**Stored data**.

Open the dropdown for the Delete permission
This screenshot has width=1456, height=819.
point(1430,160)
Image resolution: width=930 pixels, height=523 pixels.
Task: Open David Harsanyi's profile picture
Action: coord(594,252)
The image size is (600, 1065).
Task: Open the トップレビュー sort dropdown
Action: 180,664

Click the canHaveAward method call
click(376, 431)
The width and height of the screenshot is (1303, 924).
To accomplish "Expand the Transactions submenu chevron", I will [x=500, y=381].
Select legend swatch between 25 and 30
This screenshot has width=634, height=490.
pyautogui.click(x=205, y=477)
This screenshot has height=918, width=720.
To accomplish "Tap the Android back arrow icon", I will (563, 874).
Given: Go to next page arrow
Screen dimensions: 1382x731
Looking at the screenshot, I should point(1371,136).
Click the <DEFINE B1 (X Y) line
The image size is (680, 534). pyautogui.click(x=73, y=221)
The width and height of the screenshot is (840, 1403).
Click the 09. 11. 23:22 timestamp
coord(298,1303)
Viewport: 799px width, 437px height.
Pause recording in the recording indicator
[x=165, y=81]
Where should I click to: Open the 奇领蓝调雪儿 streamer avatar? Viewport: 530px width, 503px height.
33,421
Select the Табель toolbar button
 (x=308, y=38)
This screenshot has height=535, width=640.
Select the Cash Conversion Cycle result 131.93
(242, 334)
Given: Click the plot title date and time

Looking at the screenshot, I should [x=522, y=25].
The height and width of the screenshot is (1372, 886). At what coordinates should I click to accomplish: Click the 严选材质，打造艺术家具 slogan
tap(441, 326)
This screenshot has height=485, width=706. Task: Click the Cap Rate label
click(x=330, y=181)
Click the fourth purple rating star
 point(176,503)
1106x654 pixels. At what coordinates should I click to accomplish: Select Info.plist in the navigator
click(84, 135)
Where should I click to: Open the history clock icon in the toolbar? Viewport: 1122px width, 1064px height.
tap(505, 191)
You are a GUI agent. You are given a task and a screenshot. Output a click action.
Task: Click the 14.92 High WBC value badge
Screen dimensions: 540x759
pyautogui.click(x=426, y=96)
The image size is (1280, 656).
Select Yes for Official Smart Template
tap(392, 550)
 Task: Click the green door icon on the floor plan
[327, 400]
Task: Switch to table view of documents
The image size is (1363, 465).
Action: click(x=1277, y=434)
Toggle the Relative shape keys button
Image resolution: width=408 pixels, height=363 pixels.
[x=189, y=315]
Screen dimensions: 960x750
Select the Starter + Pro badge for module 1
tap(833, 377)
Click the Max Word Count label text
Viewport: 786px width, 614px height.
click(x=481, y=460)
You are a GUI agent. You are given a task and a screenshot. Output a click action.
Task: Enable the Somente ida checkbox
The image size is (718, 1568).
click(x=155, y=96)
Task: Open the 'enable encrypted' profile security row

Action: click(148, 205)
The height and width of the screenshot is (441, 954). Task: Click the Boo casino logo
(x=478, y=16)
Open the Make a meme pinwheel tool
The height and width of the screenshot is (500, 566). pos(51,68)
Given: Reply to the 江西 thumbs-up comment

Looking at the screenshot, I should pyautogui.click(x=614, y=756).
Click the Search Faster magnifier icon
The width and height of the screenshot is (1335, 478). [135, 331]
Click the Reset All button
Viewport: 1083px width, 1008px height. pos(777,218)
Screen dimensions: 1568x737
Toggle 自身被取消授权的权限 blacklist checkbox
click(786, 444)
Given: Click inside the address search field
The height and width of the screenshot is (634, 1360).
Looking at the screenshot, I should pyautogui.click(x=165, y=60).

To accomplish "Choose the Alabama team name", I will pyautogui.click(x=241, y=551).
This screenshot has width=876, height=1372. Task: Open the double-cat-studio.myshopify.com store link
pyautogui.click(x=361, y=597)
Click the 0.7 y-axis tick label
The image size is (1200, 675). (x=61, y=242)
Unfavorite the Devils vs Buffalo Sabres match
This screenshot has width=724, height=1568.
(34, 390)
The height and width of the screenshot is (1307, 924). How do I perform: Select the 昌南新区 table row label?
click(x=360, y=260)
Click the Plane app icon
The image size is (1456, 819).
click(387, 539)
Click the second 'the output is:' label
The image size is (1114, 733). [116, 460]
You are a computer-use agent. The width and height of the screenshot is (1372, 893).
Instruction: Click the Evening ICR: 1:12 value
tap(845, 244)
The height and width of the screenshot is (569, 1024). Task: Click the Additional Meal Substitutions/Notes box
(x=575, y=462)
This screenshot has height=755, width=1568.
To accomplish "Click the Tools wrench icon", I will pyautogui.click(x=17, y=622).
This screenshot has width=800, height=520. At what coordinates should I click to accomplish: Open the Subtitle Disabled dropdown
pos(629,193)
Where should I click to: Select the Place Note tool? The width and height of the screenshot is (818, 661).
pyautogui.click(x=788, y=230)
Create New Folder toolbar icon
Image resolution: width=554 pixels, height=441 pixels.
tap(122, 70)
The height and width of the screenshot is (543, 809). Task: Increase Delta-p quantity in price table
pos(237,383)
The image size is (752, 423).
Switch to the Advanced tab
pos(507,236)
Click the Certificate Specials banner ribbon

**Description of the task**. When the entries above are retyped, each line must stay exactly as it is.

**Problem solution**.
Open the dropdown for the Delete permission
This screenshot has width=1456, height=819.
point(1430,160)
Image resolution: width=930 pixels, height=523 pixels.
Task: Open David Harsanyi's profile picture
Action: coord(594,252)
The image size is (600, 1065).
Task: Open the トップレビュー sort dropdown
Action: 180,664

Click the canHaveAward method call
click(376, 431)
The width and height of the screenshot is (1303, 924).
To accomplish "Expand the Transactions submenu chevron", I will [x=500, y=381].
Select legend swatch between 25 and 30
This screenshot has width=634, height=490.
pyautogui.click(x=205, y=477)
This screenshot has height=918, width=720.
To accomplish "Tap the Android back arrow icon", I will (563, 874).
Given: Go to next page arrow
Screen dimensions: 1382x731
Looking at the screenshot, I should point(1371,136).
Click the <DEFINE B1 (X Y) line
The image size is (680, 534). pyautogui.click(x=73, y=221)
The width and height of the screenshot is (840, 1403).
Click the 09. 11. 23:22 timestamp
coord(298,1303)
Viewport: 799px width, 437px height.
Pause recording in the recording indicator
[x=165, y=81]
Where should I click to: Open the 奇领蓝调雪儿 streamer avatar? Viewport: 530px width, 503px height.
33,421
Select the Табель toolbar button
 (x=308, y=38)
This screenshot has height=535, width=640.
Select the Cash Conversion Cycle result 131.93
(242, 334)
Given: Click the plot title date and time

Looking at the screenshot, I should [x=522, y=25].
The height and width of the screenshot is (1372, 886). At what coordinates should I click to accomplish: Click the 严选材质，打造艺术家具 slogan
tap(441, 326)
This screenshot has height=485, width=706. Task: Click the Cap Rate label
click(x=330, y=181)
Click the fourth purple rating star
 point(176,503)
1106x654 pixels. At what coordinates should I click to accomplish: Select Info.plist in the navigator
click(84, 135)
Where should I click to: Open the history clock icon in the toolbar? Viewport: 1122px width, 1064px height.
tap(505, 191)
You are a GUI agent. You are given a task and a screenshot. Output a click action.
Task: Click the 14.92 High WBC value badge
Screen dimensions: 540x759
pyautogui.click(x=426, y=96)
The image size is (1280, 656).
Select Yes for Official Smart Template
tap(392, 550)
 Task: Click the green door icon on the floor plan
[327, 400]
Task: Switch to table view of documents
The image size is (1363, 465).
Action: click(x=1277, y=434)
Toggle the Relative shape keys button
Image resolution: width=408 pixels, height=363 pixels.
[x=189, y=315]
Screen dimensions: 960x750
Select the Starter + Pro badge for module 1
tap(833, 377)
Click the Max Word Count label text
Viewport: 786px width, 614px height.
click(x=481, y=460)
You are a GUI agent. You are given a task and a screenshot. Output a click action.
Task: Enable the Somente ida checkbox
The image size is (718, 1568).
click(x=155, y=96)
Task: Open the 'enable encrypted' profile security row

Action: click(148, 205)
The height and width of the screenshot is (441, 954). Task: Click the Boo casino logo
(x=478, y=16)
Open the Make a meme pinwheel tool
The height and width of the screenshot is (500, 566). pos(51,68)
Given: Reply to the 江西 thumbs-up comment

Looking at the screenshot, I should pyautogui.click(x=614, y=756).
Click the Search Faster magnifier icon
The width and height of the screenshot is (1335, 478). [135, 331]
Click the Reset All button
Viewport: 1083px width, 1008px height. pos(777,218)
Screen dimensions: 1568x737
Toggle 自身被取消授权的权限 blacklist checkbox
click(786, 444)
Given: Click inside the address search field
The height and width of the screenshot is (634, 1360).
Looking at the screenshot, I should pyautogui.click(x=165, y=60).

To accomplish "Choose the Alabama team name", I will pyautogui.click(x=241, y=551).
This screenshot has width=876, height=1372. Task: Open the double-cat-studio.myshopify.com store link
pyautogui.click(x=361, y=597)
Click the 0.7 y-axis tick label
The image size is (1200, 675). (x=61, y=242)
Unfavorite the Devils vs Buffalo Sabres match
This screenshot has width=724, height=1568.
(34, 390)
The height and width of the screenshot is (1307, 924). How do I perform: Select the 昌南新区 table row label?
click(x=360, y=260)
Click the Plane app icon
The image size is (1456, 819).
click(387, 539)
Click the second 'the output is:' label
The image size is (1114, 733). [116, 460]
You are a computer-use agent. The width and height of the screenshot is (1372, 893).
Instruction: Click the Evening ICR: 1:12 value
tap(845, 244)
The height and width of the screenshot is (569, 1024). Task: Click the Additional Meal Substitutions/Notes box
(x=575, y=462)
This screenshot has height=755, width=1568.
To accomplish "Click the Tools wrench icon", I will pyautogui.click(x=17, y=622).
This screenshot has width=800, height=520. At what coordinates should I click to accomplish: Open the Subtitle Disabled dropdown
pos(629,193)
Where should I click to: Select the Place Note tool? The width and height of the screenshot is (818, 661).
pyautogui.click(x=788, y=230)
Create New Folder toolbar icon
Image resolution: width=554 pixels, height=441 pixels.
tap(122, 70)
The height and width of the screenshot is (543, 809). Task: Increase Delta-p quantity in price table
pos(237,383)
The image size is (752, 423).
Switch to the Advanced tab
pos(507,236)
Click the Certificate Specials banner ribbon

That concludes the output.